:: Text excerpt ::

But since I didn’t swear in her presence out of respect, that wasn’t where the conversation went. But she was someone who could drop serious grandma knowledge with the best of them, so instead of wallowing in a knee-jerk reaction as if she wasn’t on my side, I gave it some deep thought.
The hidden meaning was for me to make an intelligent decision based on the facts of the situation. It wasn’t about placing blame or climbing on some moral high horse–it was to understand the moment for what it was and make a decision.
The most unique thing that happened, was that I stepped out of my own shoes and stood in the other woman’s shoes–she did know of me which made it even harder to wrap my mind around it–and something very unexpected happened.
I found that my once stormy skies, turned into a gray rain of disappointment.
That at some point she settled for scraps that fall from the table instead of valuing herself enough to sit at the head of the table and eat alone, if she was not being offered every course including dessert from a soul worthy of being her equal and ruling the world with her. And newsflash, I would be just as guilty if I didn’t draw one hell of a boundary.
We as women birth nations, so why do we continue to sit and beg beneath the table for scraps? As if the best days and years of our lives are to be spent being someone’s somebody special. Forget about your own goals, dreams and everything else, and hold onto a significant other no matter what–and that includes being the one he doesn’t come home to. The side dish only bullshit is not an empowering position–being relegated to being just corn or just potatoes or even worse, just a garnish.
And it goes both ways, because some women are just as guilty all day and night, for riding dirty and breaking the heart of someone who does this ride or die for you like a real partner should. The type of solid cats who have your back rain or shine are where your devotion should be going. The kind you can be yourself with, be vulnerable with, and who will stand with you in all seasons.

:::
:: Given records ::

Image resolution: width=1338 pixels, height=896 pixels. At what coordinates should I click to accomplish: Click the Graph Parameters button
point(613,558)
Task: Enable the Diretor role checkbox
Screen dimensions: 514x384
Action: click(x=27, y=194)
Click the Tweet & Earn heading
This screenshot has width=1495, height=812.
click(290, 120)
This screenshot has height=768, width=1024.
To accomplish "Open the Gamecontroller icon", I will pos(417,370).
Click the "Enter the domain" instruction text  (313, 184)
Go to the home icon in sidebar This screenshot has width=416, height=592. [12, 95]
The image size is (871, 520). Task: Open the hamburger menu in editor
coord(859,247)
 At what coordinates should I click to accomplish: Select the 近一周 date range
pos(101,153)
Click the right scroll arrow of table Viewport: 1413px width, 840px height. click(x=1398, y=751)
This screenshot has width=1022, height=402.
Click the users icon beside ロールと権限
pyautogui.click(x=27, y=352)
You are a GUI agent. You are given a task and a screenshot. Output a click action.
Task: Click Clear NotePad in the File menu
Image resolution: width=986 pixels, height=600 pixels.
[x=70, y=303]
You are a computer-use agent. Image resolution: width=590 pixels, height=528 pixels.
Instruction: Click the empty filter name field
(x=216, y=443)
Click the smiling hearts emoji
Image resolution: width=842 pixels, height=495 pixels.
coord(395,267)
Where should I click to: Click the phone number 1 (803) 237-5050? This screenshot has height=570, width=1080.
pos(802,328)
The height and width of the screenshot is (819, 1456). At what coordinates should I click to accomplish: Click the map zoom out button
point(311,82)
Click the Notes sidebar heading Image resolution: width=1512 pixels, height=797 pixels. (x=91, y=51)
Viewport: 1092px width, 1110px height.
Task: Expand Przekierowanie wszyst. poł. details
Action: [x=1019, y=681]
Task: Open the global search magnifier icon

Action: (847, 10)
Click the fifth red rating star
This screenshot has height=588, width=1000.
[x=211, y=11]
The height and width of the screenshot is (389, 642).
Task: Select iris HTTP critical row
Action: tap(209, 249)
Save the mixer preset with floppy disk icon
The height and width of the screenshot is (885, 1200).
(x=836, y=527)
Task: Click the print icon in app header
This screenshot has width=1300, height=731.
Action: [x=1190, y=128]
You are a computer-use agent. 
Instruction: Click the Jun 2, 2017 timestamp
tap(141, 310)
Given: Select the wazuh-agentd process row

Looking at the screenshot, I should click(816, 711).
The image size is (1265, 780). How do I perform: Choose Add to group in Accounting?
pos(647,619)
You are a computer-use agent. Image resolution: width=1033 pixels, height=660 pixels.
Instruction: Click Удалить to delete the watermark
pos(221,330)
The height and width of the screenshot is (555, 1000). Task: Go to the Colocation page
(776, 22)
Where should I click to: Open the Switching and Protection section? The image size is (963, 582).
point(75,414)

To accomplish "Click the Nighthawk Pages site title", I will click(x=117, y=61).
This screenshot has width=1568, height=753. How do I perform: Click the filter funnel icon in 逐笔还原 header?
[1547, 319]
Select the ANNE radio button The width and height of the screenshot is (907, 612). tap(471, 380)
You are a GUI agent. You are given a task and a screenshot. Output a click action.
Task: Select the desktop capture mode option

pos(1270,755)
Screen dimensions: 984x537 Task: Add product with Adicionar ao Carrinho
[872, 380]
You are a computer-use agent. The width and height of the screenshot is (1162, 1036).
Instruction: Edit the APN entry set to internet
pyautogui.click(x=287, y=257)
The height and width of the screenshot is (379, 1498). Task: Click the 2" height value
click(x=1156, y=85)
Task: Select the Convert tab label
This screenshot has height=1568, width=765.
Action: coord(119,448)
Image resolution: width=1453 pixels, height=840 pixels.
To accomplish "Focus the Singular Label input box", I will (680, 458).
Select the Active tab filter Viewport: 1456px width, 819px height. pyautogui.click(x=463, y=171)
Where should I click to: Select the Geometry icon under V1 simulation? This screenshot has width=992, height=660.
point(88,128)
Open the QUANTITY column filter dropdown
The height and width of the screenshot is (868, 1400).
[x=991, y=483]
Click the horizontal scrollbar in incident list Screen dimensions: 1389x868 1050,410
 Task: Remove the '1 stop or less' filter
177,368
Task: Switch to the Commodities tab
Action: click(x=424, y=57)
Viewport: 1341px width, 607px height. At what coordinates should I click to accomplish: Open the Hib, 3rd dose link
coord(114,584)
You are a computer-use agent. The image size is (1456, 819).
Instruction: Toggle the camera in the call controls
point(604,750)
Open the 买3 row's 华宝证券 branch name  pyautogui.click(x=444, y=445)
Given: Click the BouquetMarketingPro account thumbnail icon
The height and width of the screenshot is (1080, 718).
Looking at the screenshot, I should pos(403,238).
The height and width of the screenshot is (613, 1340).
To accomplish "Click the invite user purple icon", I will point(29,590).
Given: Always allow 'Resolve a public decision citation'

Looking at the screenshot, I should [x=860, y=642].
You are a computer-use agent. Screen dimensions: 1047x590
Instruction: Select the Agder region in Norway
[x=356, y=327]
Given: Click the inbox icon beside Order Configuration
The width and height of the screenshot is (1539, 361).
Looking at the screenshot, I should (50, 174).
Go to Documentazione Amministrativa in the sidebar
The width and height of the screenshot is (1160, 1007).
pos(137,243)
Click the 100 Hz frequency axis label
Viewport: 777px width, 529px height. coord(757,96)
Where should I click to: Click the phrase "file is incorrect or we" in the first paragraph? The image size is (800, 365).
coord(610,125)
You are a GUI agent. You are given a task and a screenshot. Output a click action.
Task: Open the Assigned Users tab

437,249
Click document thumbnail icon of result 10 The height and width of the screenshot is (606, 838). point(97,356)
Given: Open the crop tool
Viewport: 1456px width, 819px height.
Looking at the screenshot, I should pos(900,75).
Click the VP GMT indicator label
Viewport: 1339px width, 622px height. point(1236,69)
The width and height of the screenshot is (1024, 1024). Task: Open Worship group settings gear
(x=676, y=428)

:::

In the essay on self-worth, repeat word for word the passage from "But since I" up to and including "rain of disappointment.".

But since I didn’t swear in her presence out of respect, that wasn’t where the conversation went. But she was someone who could drop serious grandma knowledge with the best of them, so instead of wallowing in a knee-jerk reaction as if she wasn’t on my side, I gave it some deep thought.
The hidden meaning was for me to make an intelligent decision based on the facts of the situation. It wasn’t about placing blame or climbing on some moral high horse–it was to understand the moment for what it was and make a decision.
The most unique thing that happened, was that I stepped out of my own shoes and stood in the other woman’s shoes–she did know of me which made it even harder to wrap my mind around it–and something very unexpected happened.
I found that my once stormy skies, turned into a gray rain of disappointment.